What's happening is an interaction between capture, guiding and autofocus. When I image, I enable autofocus on filter change, and I also suspend guiding during autofocus. [The bottom checkbox on the focus tab in the settings sub-tab says "suspend guiding", and using that makes sense to me, as guiding and autofocus would seem to interact poorly with each other]. Unfortunately, though, without guiding, and with the focuser pumping in and out, the guide star can wander away from its target position during the minute or two of an autofocus session.

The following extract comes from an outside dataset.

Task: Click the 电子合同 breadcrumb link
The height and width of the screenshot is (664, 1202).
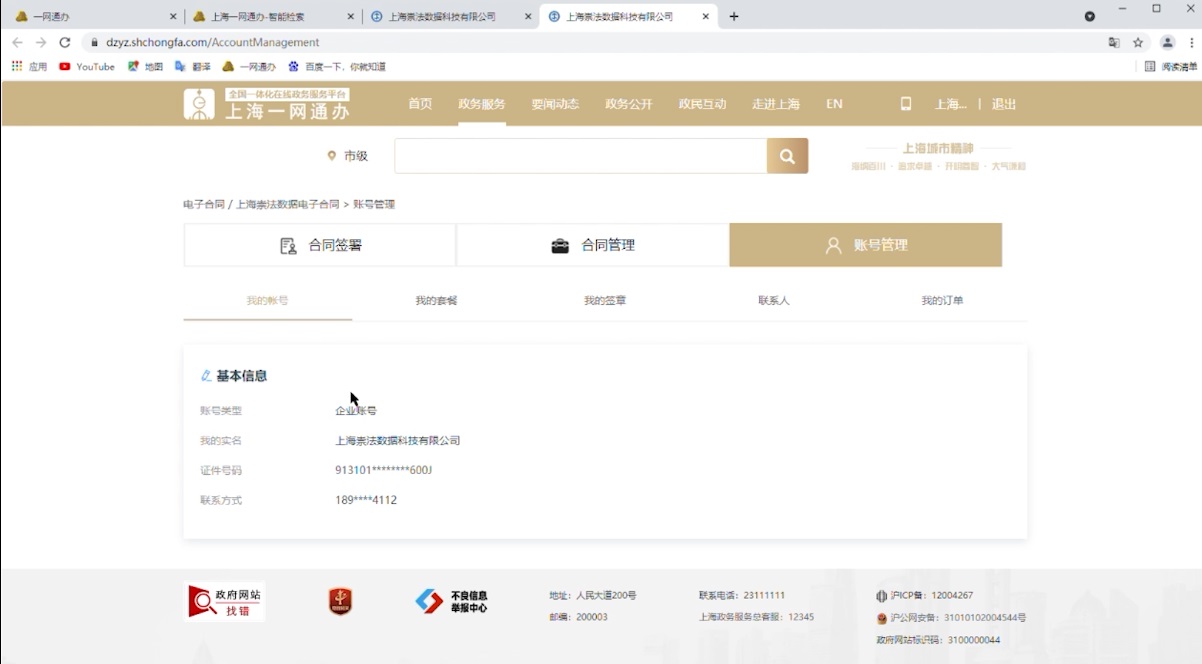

Thus, occasionally during my imaging sessions, my capture sequence changes filters, then autofocuses, and when capture restarts, the guide error is significant and it can take several guiding iterations to correct, during which the image is being captured. Further, if the target is sufficiently offset, or if the guide star wandered out of the reticle, the guider might fail to even find the guide star, and would then be restarted by the scheduler. A new guide star will be found, possibly with a significant positional offset from the origin image coordinates (and likely doubled stars). This happens shortly after the red and green focus sessions in the above screenshot link, and is the cause of the red RMS line spiking up.
I have attempted to fix this with a new capture control, and you can see the improvement in
this screenshot
.
The main change is this
new capture-tab checkbox
that, when enabled, causes the capture process to wait for a low guider offset before starting up a new image capture. This might be, for example, 2 arc-seconds (the default) as in the screenshot. Thus, if after focus is completed and the guider restarts, if the guide star is offset by 15 arc-seconds, and requires 4 guider iterations to get back to a < 2 arc-second offset, capture will wait until those guide iterations are complete.
In addition, Analyze now has a new graph. In the capture line below the Statistics graphs, there's a capture RMS graph, which plots the guider drift, but only uses samples when an image is being captured -- so it more properly reflects the "important RMS" that will be baked in to the captured image. You can see that in the
2nd screenshot above
. I may ultimately remove the above rms (on the Guide line) which reflects ALL guide iterations (even when no image is being captured). For now I left them both in. I'd recommend using the new
capture-only rms--which I believe measures what you want to see.
As always, please feel free to send bugs/suggestions.